Exercise instructions |
Images are to be dropped, and the rest of the data reproduced exactly.

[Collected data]
━━━━
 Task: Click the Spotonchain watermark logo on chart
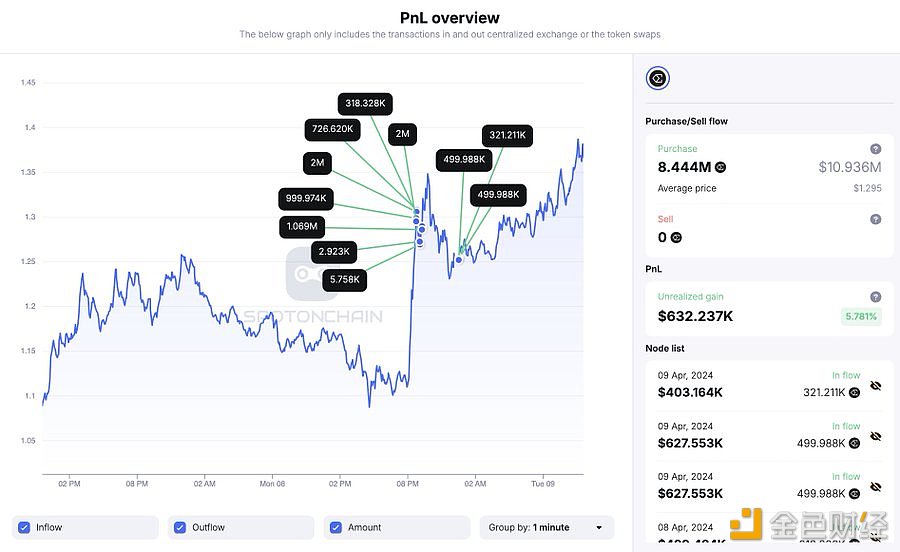[x=311, y=274]
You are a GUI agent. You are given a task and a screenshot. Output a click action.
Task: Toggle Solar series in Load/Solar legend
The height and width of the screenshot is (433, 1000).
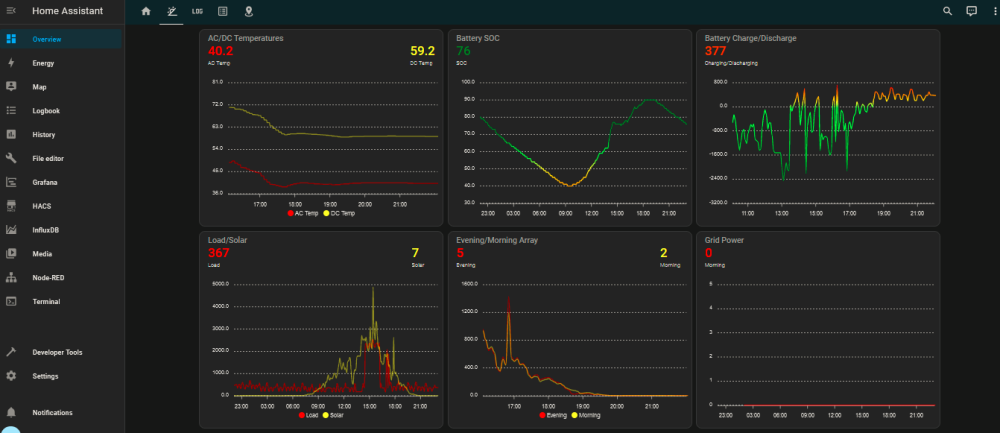334,415
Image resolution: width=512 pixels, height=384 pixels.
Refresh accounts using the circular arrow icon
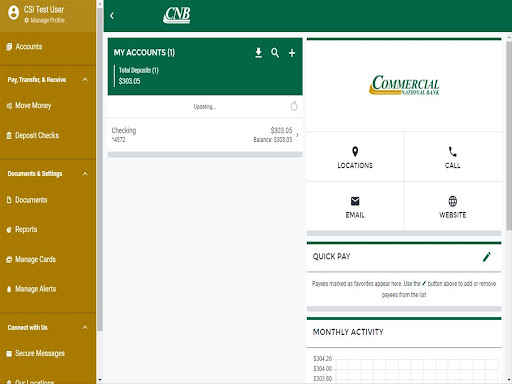(294, 106)
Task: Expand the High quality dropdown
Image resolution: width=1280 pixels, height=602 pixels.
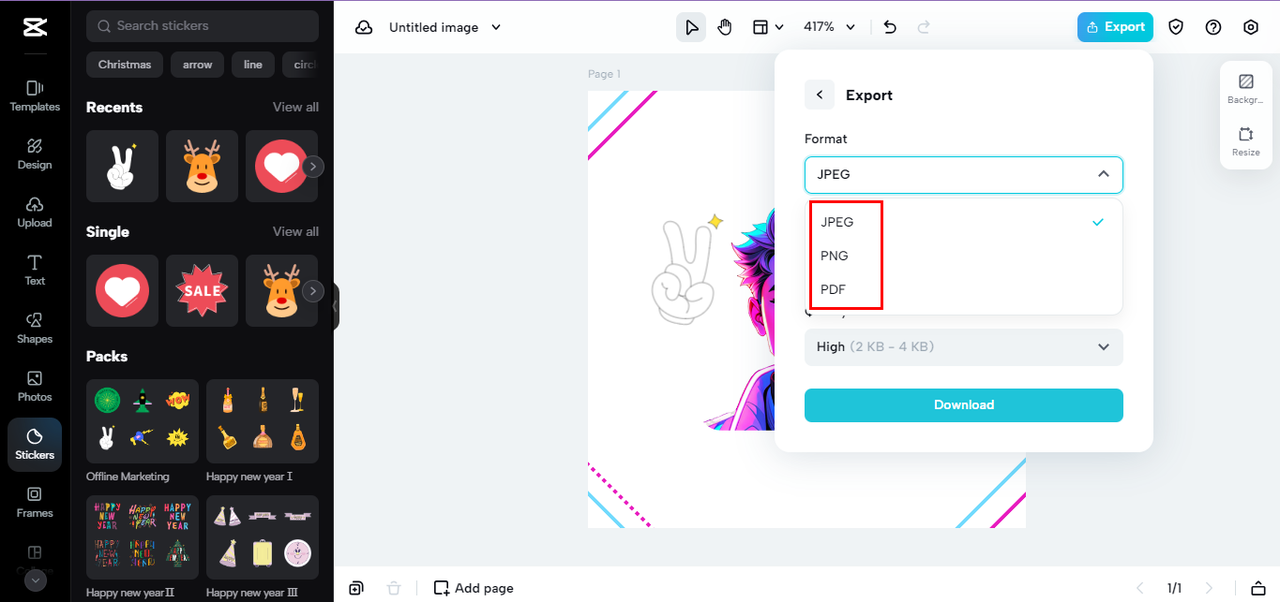Action: [964, 347]
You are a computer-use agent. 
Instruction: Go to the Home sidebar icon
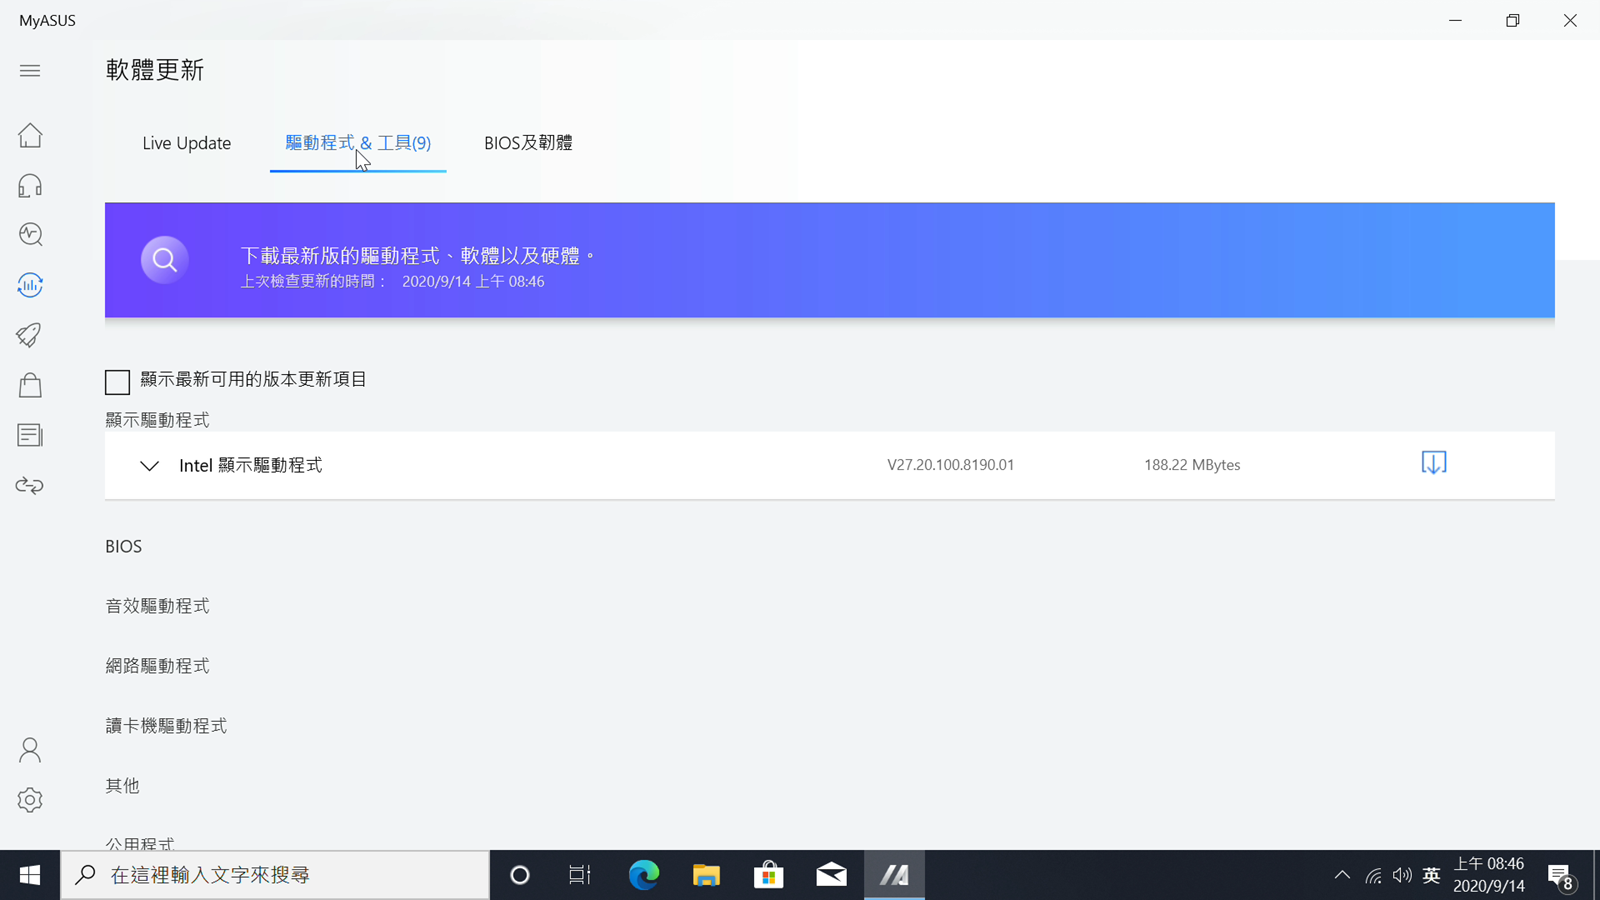click(x=30, y=135)
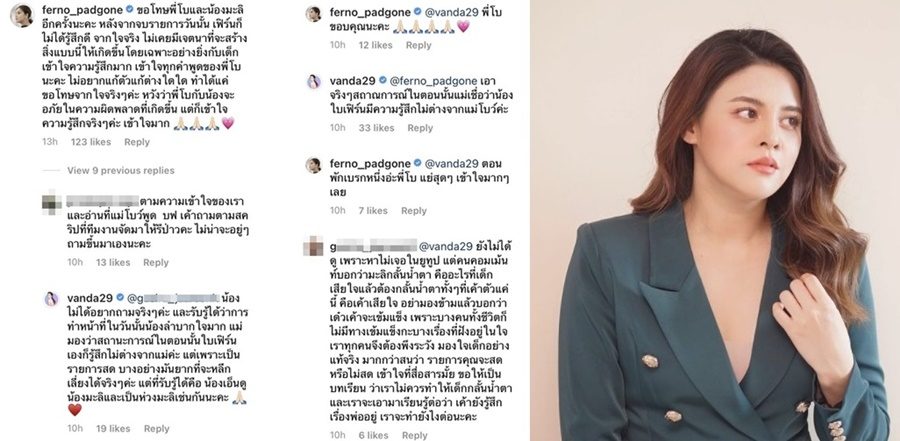Reply to the comment with 6 likes

coord(414,436)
━━━━
Response for this exercise |
 Task: Click the Spotonchain watermark logo on chart
[x=311, y=274]
You are a GUI agent. You are given a task and a screenshot. Output a click action.
Task: Toggle Solar series in Load/Solar legend
The height and width of the screenshot is (433, 1000).
334,415
Image resolution: width=512 pixels, height=384 pixels.
Refresh accounts using the circular arrow icon
(294, 106)
Task: Expand the High quality dropdown
Image resolution: width=1280 pixels, height=602 pixels.
Action: [964, 347]
You are a computer-use agent. 
Instruction: Go to the Home sidebar icon
click(x=30, y=135)
Reply to the comment with 6 likes

coord(414,436)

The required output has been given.